Jak podaje portal "Radio Zet", Iwona i Gerard są parą, którą połączył udział w programie "Sanatorium miłości". Nawet po jego zakończeniu ich drogi się nie rozeszły, wprost przeciwnie, stali się sobie jeszcze bliżsi. Teraz jeszcze więcej osób będzie miało okazję poznać tę niezwykłą parę. Wszystko za sprawą produkcji realizowanej przez zdobywcę Oscara. O co chodzi?
Iwona i Gerard u zdobywcy Oscara
Iwona Mazurekiewicz i Gerard Makosz poznali się w drugim sezonie uwielbianego przez widzów programie "Sanatorium miłości". Para od razu przypadła sobie do gustu, a zauroczenie sobą przerodziło się po zakończeniu programu w trwałe uczucie. Iwona i Gerard zamieszkali razem i cieszą się każdym kolejnym wspólnie spędzonym dniem.
Para zdobyła ogromną sympatię widzów, którzy w dalszym ciągu śledzą ich losy. Wspólnie prowadzą kanał na YouTube, gdzie regularnie zamieszczają filmiki. Niedawno podzielili się radosną nowiną, że zostali dostrzeżeni przez nagrodzonego Oscarem Kevina McDonalda. Twórca zaprosił ich do wzięcia udziału w dokumencie pod tytułem "Dzień z życia 2020".

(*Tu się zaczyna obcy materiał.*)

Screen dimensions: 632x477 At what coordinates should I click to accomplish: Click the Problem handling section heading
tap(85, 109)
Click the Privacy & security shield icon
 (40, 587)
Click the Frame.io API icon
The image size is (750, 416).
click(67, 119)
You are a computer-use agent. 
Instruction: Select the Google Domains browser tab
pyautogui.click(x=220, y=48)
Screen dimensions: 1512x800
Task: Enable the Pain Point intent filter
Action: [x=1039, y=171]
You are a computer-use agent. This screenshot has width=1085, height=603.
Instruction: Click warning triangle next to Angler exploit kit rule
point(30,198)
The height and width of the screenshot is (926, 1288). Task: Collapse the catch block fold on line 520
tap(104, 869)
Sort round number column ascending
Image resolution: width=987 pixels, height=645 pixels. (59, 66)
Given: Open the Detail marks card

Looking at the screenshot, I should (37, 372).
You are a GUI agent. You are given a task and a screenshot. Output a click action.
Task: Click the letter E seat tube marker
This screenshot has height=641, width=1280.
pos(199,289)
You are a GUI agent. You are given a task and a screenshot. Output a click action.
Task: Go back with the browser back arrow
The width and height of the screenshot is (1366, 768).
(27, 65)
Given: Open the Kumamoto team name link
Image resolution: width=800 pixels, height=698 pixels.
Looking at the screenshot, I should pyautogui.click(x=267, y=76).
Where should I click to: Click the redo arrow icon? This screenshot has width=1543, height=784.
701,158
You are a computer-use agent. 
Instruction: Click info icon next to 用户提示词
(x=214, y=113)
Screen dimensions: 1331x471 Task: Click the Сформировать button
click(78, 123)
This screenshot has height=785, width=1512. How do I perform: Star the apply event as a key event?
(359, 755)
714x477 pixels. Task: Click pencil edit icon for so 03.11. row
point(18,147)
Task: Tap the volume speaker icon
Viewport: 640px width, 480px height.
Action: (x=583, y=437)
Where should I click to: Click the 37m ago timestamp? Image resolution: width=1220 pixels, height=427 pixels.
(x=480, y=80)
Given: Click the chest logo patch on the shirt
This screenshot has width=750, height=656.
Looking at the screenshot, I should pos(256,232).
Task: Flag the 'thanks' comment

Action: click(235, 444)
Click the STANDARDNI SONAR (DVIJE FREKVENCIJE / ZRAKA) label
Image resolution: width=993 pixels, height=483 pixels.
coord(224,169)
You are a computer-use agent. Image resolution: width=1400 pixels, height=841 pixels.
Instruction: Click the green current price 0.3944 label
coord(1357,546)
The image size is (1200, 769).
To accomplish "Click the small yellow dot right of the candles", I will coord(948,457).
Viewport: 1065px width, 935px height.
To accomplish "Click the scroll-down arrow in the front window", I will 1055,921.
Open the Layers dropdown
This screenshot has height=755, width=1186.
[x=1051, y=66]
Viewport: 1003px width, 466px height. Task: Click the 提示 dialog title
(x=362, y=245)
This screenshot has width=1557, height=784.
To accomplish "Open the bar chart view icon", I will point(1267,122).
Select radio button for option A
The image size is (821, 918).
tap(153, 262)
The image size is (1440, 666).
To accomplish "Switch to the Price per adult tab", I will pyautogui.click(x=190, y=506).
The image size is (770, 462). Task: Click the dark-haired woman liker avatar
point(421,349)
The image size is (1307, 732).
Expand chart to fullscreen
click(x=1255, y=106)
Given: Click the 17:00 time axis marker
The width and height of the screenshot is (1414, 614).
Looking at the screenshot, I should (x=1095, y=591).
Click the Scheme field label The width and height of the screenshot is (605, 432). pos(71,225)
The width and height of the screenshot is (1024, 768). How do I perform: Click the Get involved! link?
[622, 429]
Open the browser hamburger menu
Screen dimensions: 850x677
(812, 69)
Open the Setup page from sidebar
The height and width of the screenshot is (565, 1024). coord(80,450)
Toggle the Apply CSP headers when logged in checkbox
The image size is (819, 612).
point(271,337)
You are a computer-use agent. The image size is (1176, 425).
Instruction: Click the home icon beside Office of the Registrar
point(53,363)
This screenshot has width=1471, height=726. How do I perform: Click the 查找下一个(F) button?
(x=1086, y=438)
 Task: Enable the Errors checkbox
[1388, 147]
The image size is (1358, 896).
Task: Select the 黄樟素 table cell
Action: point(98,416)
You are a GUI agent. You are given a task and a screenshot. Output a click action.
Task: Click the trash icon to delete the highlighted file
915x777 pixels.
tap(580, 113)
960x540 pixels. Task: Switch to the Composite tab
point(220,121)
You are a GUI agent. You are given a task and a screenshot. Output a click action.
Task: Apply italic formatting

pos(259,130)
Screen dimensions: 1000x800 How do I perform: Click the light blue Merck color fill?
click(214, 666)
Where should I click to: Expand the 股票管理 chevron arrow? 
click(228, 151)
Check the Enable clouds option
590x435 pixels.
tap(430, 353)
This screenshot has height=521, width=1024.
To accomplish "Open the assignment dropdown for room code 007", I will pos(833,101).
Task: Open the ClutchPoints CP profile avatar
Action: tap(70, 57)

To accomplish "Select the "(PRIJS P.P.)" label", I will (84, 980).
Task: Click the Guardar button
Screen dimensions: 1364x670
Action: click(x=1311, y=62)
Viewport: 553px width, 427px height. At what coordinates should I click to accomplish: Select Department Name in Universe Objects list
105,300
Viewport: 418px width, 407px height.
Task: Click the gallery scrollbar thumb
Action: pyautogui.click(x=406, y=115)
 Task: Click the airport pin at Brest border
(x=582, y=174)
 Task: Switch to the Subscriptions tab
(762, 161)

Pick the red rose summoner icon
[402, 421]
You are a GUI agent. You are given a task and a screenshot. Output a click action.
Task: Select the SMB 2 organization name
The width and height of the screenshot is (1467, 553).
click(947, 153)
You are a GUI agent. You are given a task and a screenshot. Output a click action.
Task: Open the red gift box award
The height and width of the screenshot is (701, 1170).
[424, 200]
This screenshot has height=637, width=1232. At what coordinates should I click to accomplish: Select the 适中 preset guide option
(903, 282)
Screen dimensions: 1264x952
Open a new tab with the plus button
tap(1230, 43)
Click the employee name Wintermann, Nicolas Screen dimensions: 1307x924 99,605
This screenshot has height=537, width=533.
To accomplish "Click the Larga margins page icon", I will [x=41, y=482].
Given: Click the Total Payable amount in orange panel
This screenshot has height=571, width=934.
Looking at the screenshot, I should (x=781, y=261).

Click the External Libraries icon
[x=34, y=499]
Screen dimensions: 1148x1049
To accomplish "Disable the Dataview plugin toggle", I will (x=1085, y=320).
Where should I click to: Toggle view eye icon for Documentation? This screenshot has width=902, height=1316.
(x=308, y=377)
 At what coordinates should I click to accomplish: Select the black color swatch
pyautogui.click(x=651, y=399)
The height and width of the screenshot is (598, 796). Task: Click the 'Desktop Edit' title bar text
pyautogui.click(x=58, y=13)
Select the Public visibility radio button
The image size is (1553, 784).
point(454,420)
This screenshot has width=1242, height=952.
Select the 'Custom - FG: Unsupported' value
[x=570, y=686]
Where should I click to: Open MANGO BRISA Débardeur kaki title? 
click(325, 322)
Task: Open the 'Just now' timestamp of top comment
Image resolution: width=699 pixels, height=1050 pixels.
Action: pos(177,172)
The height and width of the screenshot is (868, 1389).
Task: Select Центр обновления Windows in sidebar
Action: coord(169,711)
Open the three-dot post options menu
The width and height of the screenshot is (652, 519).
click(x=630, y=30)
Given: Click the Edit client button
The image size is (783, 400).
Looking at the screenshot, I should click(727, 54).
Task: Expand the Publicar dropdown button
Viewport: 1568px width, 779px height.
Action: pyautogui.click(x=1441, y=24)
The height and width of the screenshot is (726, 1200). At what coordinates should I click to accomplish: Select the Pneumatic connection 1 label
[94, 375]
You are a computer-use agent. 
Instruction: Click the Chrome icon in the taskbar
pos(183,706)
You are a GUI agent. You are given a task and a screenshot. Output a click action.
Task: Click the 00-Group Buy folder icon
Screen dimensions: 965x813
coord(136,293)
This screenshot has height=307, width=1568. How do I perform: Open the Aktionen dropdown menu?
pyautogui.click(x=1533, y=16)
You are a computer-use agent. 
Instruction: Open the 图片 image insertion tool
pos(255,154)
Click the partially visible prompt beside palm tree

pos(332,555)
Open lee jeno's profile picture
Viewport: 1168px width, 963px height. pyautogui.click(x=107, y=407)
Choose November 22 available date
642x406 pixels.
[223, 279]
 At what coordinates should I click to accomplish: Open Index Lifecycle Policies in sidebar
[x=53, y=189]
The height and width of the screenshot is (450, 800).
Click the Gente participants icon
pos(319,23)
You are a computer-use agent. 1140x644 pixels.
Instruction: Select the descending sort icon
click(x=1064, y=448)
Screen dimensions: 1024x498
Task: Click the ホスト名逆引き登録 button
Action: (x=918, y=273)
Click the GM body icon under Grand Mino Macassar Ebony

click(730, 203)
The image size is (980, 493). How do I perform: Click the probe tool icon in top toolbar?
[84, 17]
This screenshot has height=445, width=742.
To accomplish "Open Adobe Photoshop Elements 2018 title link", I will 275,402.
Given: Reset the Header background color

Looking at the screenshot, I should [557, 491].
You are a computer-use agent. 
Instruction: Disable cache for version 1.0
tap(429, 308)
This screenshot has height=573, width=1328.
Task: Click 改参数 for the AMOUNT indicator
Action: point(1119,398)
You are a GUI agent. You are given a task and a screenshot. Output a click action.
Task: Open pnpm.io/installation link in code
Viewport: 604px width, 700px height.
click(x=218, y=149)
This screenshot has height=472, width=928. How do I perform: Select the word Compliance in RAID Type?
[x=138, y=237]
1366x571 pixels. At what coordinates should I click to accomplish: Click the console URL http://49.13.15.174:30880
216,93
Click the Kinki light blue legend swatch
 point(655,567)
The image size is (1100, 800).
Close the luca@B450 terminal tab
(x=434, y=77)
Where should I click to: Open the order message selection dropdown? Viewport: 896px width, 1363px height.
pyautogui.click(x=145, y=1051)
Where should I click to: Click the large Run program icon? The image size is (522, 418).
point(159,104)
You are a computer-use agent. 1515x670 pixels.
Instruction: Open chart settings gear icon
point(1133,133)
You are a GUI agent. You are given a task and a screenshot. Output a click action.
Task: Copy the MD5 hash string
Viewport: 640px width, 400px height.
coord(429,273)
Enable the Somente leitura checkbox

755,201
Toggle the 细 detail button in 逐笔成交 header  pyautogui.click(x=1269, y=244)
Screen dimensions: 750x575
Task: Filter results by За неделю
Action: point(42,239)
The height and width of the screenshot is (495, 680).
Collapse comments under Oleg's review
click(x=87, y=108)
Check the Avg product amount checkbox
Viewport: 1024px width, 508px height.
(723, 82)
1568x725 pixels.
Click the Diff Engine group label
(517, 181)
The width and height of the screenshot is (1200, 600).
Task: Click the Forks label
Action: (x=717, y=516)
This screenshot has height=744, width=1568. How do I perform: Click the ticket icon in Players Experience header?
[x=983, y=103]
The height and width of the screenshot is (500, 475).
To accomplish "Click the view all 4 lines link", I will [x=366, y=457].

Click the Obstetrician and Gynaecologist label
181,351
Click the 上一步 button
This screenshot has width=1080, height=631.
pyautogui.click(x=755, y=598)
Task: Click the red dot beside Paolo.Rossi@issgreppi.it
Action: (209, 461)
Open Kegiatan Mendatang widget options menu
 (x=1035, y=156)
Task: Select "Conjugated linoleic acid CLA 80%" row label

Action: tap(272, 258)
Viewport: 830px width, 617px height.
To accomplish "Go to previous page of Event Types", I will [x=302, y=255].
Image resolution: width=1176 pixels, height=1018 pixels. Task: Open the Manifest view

Materiał został już zrealizowany, a Gerard i Iwona pokazali w nim, jak spędzili 25 lipca 2020 roku. Przesłali swój film, oczekując na decyzję producentów dokumentu. Nie kryli zaskoczenia, że zostali wybrani i ich dzień pojawi się w filmie dokumentalnym McDonalda. Trzeba przyznać, że Iwona i Gerard mieli sporą konkurencję, swoje filmy wysłali mieszkańcy 192 krajów. Łącznie wysłano ponad 300 tysięcy nagrań, z których zdecydowano się wybrać nagranie uroczej pary seniorów.
Film zadebiutował półtora miesiąca temu, a jego producentem jest Ridley Scott. Spodziewaliście się takiego sukcesu?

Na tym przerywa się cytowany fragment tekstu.